The task.
Set each entry down verbatim, omitting images.

Data entries.
__________________________________________________
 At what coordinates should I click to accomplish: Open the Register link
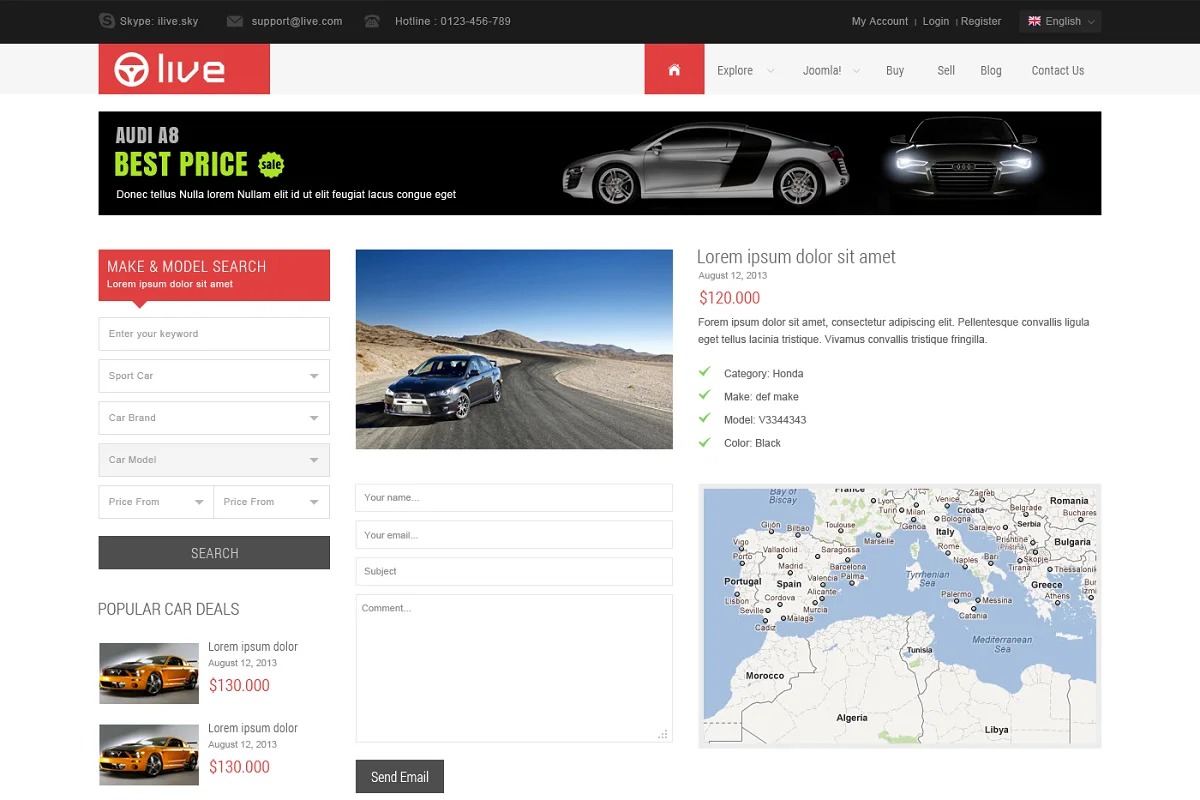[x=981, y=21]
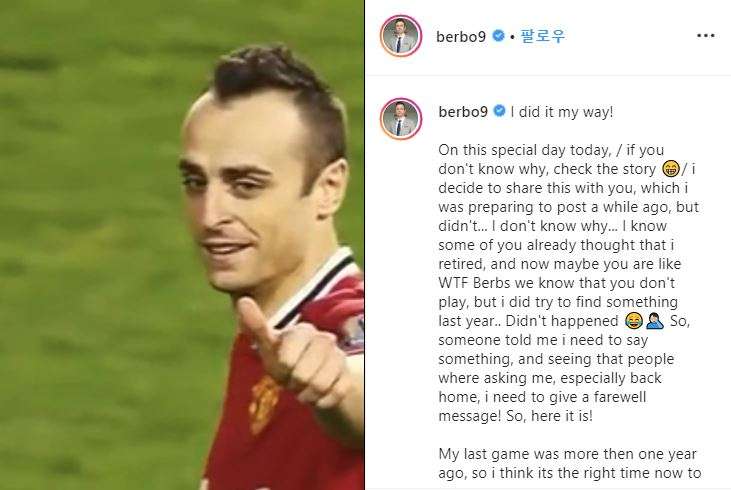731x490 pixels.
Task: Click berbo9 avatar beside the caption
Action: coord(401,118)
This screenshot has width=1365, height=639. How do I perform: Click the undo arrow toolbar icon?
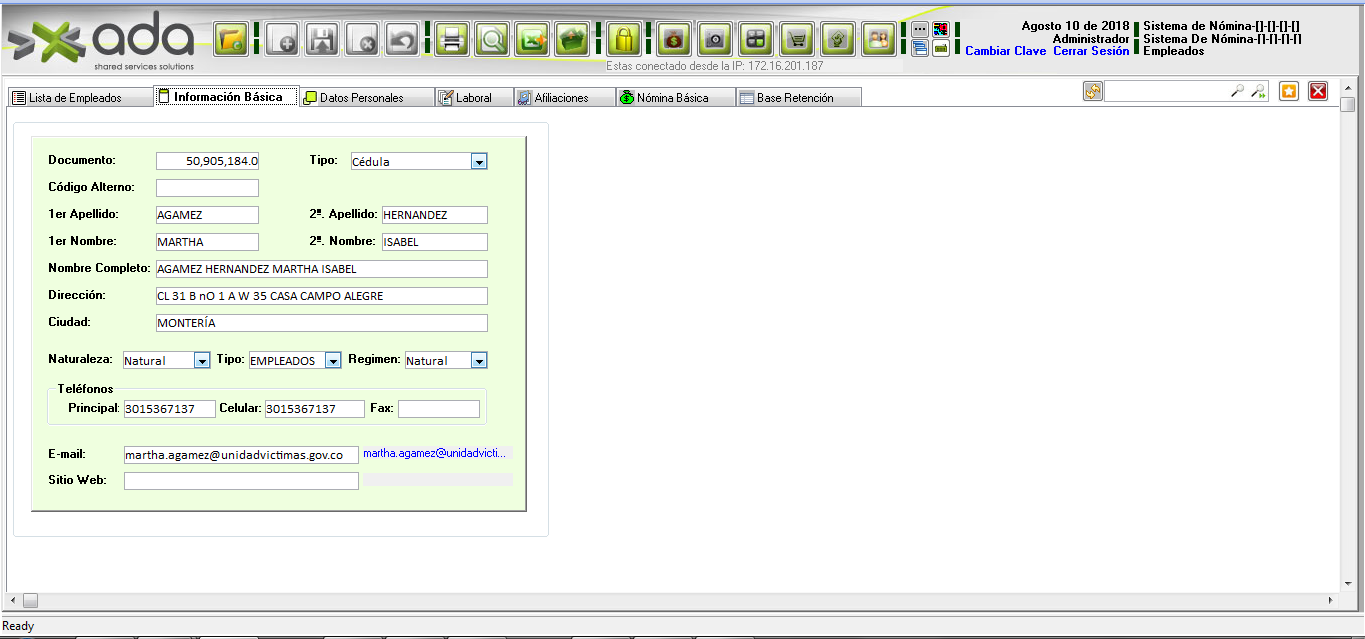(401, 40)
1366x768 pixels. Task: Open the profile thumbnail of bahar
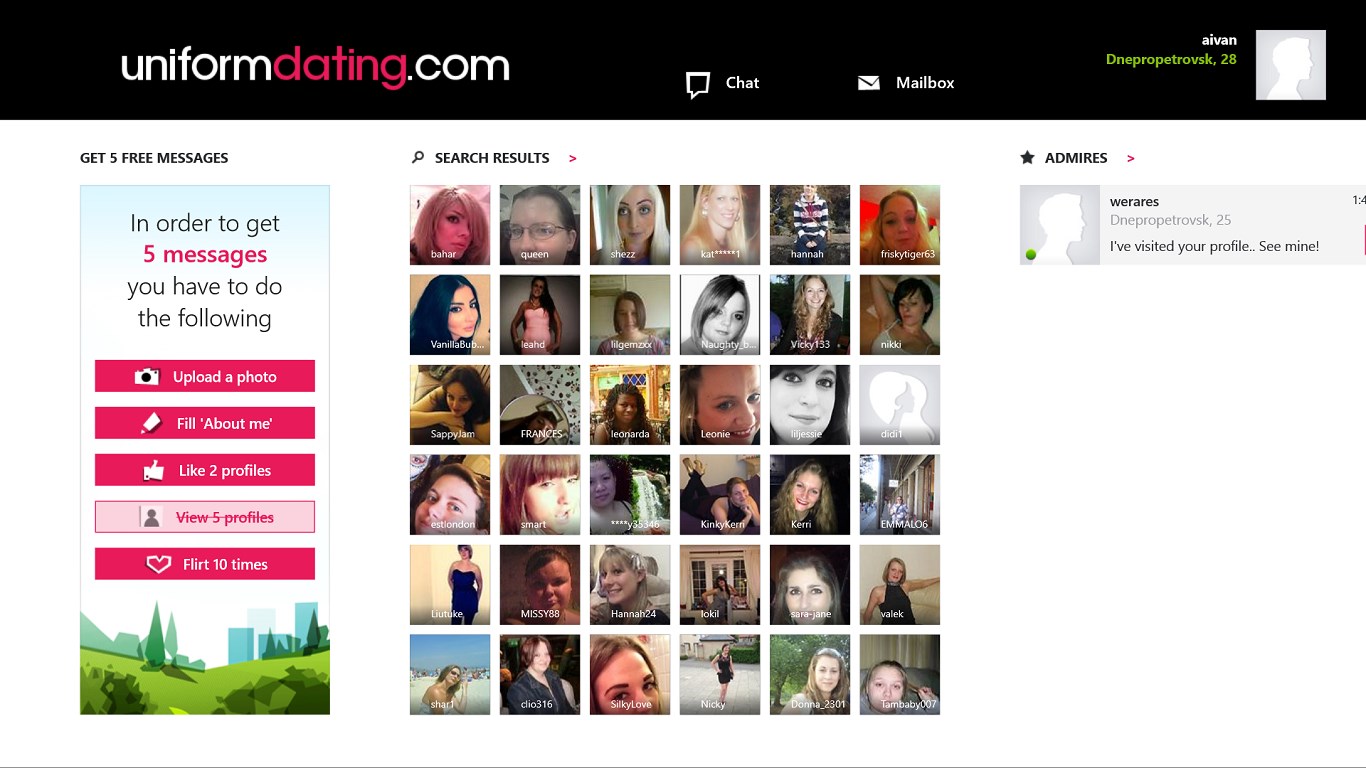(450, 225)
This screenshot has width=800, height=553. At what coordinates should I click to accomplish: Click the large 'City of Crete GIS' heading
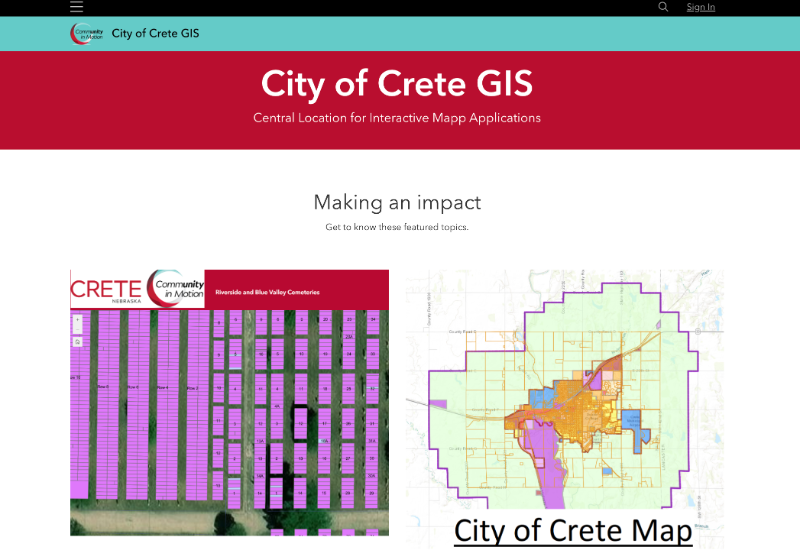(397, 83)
__________________________________________________
Result of this task.
 At what coordinates should I click to accomplish: Open the Register link
[x=981, y=21]
731x490 pixels.
Task: Click berbo9 avatar beside the caption
Action: coord(401,118)
This screenshot has width=1365, height=639. How do I perform: Click the undo arrow toolbar icon?
(401, 40)
1366x768 pixels. Task: Open the profile thumbnail of bahar
(450, 225)
This screenshot has width=800, height=553. At what coordinates should I click to accomplish: Click the large 'City of Crete GIS' heading
(397, 83)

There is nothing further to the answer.